ゼレンスキー大統領との会談と対ロシア制裁
トランプ大統領は、ネタニヤフ首相との会談に先立ち、ウクライナのゼレンスキー大統領とも会談しました。これは今月に入って2回目となる会談です。
この外交的な動きの背景には、亡くなったリンジー・グラハム議員の遺志が影響しています。グラハム議員は死去直前までキエフに滞在し、ゼレンスキー大統領と会談して戦争の軌道について報告しており、戦争終結の公式が手の届くところにあるという強い楽観視を示していました。また、グラハム議員が推進し、トランプ政権が支持に同意した「2026年ロシア制裁法(Lindsey O. Graham Sanctioning Russia Act of 2026)」が7月16日に上院に導入されています。
リンジー・グラハム議員の追悼式典
トランプ大統領は火曜日、ワシントン国立大聖堂でグラハム議員の追悼式に参列し、弔辞を述べました。トランプ大統領は、グラハム議員を「世界中で無視できない影響力を持つ人物」であり、「家族の一員のような存在」であったと回想しました。特に、ブレット・カバノ最高裁判事の指名時にグラハム議員が行った情熱的な擁護を「上院史上最も記念碑的な瞬間の一つ」として称賛しました。

グラハム議員は、空軍、空軍予備役、空軍州兵として30年以上、弁護士として勤務し、大佐の階級で退役していました。これを受け、米国空軍はチャールストン合同基地を故グラハム議員にちなんで改称する手続きを開始しています。
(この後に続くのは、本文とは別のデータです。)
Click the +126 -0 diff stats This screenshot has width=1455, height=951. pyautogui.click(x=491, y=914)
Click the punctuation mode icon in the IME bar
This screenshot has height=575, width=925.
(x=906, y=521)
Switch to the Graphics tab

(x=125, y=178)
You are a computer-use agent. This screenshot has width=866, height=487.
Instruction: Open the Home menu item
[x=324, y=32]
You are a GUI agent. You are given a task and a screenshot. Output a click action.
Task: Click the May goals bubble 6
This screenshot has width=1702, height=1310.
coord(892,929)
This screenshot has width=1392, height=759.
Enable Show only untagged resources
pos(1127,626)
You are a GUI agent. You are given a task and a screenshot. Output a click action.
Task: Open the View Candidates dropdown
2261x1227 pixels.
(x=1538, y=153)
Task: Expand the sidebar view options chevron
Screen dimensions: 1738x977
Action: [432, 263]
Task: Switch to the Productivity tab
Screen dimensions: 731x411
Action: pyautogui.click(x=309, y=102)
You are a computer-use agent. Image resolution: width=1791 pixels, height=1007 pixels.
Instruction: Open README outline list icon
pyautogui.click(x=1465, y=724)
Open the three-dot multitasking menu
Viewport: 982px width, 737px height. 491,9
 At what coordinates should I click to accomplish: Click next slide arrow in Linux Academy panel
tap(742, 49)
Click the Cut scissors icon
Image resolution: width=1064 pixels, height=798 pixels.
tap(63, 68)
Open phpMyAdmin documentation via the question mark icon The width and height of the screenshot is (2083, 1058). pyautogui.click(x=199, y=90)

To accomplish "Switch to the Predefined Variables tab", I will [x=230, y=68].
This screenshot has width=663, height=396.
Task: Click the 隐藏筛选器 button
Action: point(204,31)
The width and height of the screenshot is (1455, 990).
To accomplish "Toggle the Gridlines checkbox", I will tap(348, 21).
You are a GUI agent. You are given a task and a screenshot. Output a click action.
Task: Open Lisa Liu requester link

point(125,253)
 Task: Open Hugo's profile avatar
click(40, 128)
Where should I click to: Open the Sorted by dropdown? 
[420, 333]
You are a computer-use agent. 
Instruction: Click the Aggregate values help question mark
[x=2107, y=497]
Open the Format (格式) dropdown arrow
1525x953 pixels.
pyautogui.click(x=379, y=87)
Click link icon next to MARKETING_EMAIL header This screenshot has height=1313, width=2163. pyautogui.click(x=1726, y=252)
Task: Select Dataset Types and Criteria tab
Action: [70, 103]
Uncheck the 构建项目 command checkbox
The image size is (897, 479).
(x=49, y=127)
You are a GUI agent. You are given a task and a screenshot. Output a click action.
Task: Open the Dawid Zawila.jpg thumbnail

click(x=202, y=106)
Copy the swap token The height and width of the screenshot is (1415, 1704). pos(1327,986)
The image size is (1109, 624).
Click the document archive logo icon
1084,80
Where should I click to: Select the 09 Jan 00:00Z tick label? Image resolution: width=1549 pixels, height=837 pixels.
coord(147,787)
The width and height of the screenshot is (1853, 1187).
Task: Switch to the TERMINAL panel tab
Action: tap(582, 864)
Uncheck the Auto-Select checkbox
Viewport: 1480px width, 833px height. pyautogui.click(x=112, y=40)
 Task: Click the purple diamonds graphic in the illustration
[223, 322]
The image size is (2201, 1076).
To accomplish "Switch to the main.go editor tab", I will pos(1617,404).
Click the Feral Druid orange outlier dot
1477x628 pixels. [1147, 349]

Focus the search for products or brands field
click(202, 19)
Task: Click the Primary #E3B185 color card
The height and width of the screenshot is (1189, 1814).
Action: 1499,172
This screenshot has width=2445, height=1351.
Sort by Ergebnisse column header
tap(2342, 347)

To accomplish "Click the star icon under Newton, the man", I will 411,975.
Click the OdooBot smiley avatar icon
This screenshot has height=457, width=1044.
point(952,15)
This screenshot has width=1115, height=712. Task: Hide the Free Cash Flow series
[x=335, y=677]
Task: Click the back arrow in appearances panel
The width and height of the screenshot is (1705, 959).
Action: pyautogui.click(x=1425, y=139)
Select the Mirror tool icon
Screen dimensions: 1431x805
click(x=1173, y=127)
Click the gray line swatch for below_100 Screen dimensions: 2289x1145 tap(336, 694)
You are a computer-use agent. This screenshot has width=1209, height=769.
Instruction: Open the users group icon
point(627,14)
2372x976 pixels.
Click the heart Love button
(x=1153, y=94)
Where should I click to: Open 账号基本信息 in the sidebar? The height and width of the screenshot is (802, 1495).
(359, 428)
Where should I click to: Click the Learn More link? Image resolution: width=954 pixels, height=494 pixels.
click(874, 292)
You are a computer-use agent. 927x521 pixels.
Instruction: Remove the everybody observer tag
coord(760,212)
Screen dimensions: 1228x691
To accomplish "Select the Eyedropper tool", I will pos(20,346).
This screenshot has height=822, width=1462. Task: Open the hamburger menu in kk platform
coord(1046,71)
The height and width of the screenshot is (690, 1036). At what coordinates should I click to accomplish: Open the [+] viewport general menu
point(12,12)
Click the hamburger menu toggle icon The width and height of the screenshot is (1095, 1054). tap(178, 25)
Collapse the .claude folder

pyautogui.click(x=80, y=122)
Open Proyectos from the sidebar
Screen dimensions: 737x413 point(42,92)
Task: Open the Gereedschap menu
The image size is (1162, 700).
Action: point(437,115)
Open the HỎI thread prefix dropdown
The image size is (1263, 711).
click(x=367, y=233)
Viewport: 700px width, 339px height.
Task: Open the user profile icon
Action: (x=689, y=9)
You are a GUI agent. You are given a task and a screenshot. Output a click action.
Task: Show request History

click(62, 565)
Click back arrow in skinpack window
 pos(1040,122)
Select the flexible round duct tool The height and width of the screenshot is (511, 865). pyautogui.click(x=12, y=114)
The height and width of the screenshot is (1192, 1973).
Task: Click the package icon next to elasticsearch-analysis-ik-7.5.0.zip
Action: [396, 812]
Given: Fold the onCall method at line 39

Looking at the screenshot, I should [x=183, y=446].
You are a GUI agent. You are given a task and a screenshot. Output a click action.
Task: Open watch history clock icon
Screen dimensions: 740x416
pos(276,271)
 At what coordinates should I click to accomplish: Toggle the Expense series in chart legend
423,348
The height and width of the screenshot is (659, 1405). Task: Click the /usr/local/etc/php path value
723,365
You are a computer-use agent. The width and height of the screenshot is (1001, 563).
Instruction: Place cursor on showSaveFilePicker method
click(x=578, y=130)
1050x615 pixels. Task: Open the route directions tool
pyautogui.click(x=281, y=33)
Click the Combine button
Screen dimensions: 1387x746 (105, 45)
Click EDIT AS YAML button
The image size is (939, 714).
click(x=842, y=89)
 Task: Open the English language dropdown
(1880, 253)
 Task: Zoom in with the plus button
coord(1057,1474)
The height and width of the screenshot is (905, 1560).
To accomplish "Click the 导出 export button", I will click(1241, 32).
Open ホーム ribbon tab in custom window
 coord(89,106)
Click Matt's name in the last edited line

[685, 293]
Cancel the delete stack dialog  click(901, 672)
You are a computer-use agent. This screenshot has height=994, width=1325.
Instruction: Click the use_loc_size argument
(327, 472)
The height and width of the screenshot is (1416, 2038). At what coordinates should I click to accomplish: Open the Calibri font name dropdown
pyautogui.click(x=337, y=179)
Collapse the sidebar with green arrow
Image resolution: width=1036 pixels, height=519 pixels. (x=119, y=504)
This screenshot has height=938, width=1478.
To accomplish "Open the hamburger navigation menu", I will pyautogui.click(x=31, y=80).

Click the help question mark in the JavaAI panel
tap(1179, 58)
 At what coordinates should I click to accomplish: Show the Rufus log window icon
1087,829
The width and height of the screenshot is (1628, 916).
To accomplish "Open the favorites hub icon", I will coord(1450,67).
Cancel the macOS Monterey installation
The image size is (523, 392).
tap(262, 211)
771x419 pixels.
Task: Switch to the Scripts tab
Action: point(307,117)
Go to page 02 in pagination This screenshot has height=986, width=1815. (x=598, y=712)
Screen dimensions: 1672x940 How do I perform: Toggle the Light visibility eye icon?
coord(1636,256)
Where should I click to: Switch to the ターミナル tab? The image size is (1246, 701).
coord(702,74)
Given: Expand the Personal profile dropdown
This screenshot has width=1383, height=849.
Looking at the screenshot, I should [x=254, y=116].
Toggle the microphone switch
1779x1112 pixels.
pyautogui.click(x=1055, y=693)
また、ワシントンの式典に続き、水曜日には故郷のサウスカロライナ州で葬儀が行われます。コロンビア市当局は、州議事堂やメインストリート周辺で葬列による交通規制が実施されることを告知しています。
外交的緊張と政治的背景
一方、トランプ大統領は、グラハム議員の死をきっかけに、自身の高齢化や運命について公私ともに考察していると報じられています。トランプ大統領はNBCの番組内で、71歳で急逝したグラハム議員について「永遠に生きると思っていた」と語り、その突然の死に衝撃を受けた様子を見せました。